Catholic Medical Quarterly Volume 63(4) November 2013
Faith in Medicine:
Rebuilding lives by fistula repair
By Dr John Kelly
Editorial note:
We agreed to publish this article, which John submitted before his death earlier this year.
Eleven years ago Helma presented at El Fasher Hospital, Darfur, for treatment following her third vaginal delivery; that baby was stillborn. Her two earlier deliveries (vaginal) resulted in live babies who sadly died at the age of 4 and 3 years of age. These babies would appear to be two of the ten million babies (almost all in the Developing World) who each year die before attaining the age of five.
Helma had her fistulae (vaginal and rectal) repaired and, fortunately, she did well. She displayed her great ability and willingness to assist in the pre and post-operative care of other women with fistula. She showed true compassion for them all.
Later, Helma and 15 other treated fistula patients were selected to do an 18 months training course (theoretical and practical) enabling them to be Certificated Village Midwives. She became one of the leading midwives in the area.

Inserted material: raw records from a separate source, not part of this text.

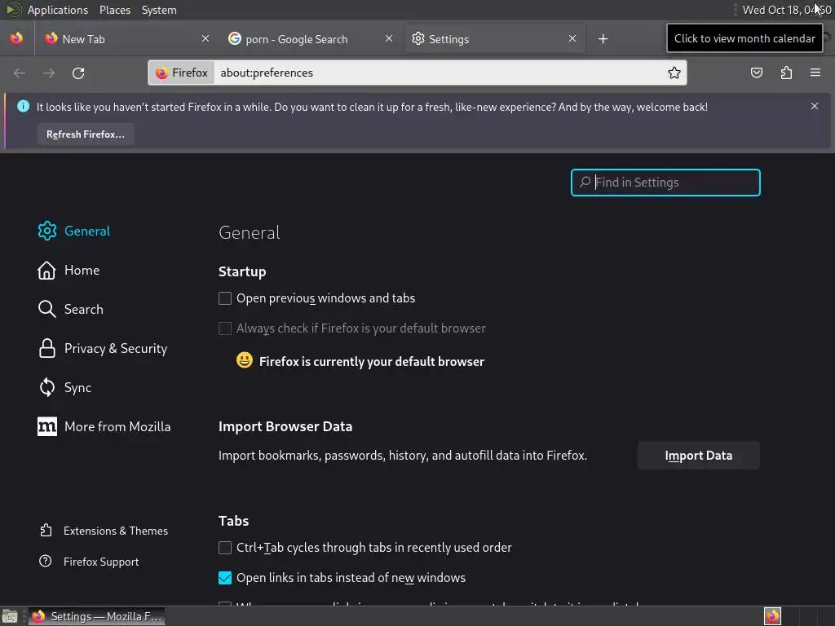
Task: Click the Import Data button
Action: point(698,456)
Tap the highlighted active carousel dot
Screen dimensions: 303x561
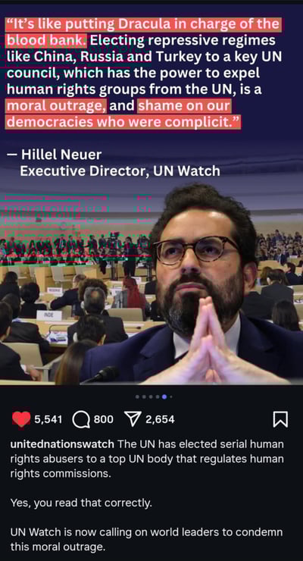click(x=164, y=396)
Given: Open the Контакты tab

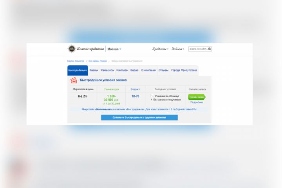Looking at the screenshot, I should [122, 70].
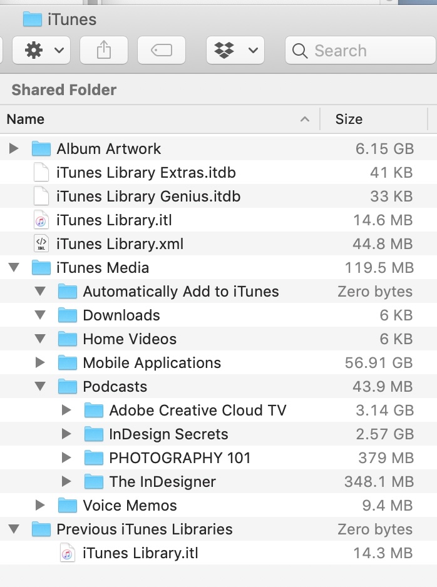Select the iTunes Library.xml file icon
Viewport: 437px width, 587px height.
pyautogui.click(x=41, y=244)
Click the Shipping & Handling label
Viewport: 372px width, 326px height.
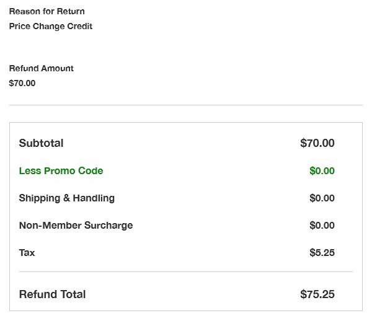click(67, 198)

Each year, when I would be in El Fasher repairing fistulae, she made a point of coming to see me, and informed me of all that was going on. Five years ago she told me, with joy, that she was now married.

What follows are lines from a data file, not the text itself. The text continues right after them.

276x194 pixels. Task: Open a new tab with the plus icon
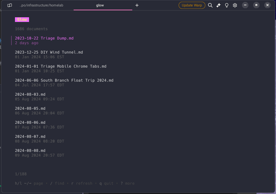pos(137,5)
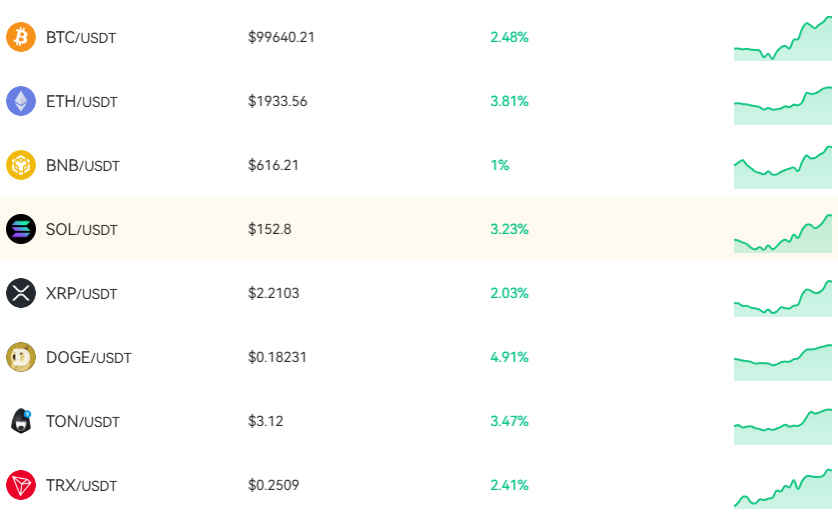838x514 pixels.
Task: View the BTC price sparkline chart
Action: coord(783,39)
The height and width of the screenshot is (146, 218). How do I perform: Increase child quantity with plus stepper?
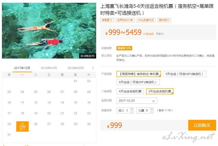pos(152,109)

Three years ago her concern was that she had not conceived again. I provided her with the information about the fertile time in the cycle using the Mucous Method. In my last visit, in March 2012, she told me that she was 3 months pregnant; she also explained that all she wanted from God was a baby who would continue to survive (she used the term ‘God’ when speaking to me, while I use the term ‘Allah’ when speaking to her). Dr Adam Salih, obstetrician and gynaecologist, El Fasher, has recently sent us the good news of Helma having a safe vaginal delivery of a healthy baby.
Our aim is that, with the correct information and approach, we will eliminate the tragedy of obstetric fistulae and help our poor women and their children achieve a life of dignity.
This story of Helma shows what we are all trying to achieve for these poor women – access to appropriate emergency obstetric care when required, provision of safe drinking water and sanitation for them and their children (including suitable children’s immunisation programmes)… She, who has suffered so much, and has given us all so much, demonstrates how some of our efforts are being directed at the causes and management of fistulae. The Team involves our patients, local staff (hospital and community) and donors.
Update from November 2012
El Fasher hospital has now become a University Teaching Hospital; thanks are due to entirely local staff.
J.K. has been going to Darfur for 13 years. Michael Breen, from Zambia, has given his services on several occasions - we hope he will continue! The late Fiona Burslem also gave dedicated service.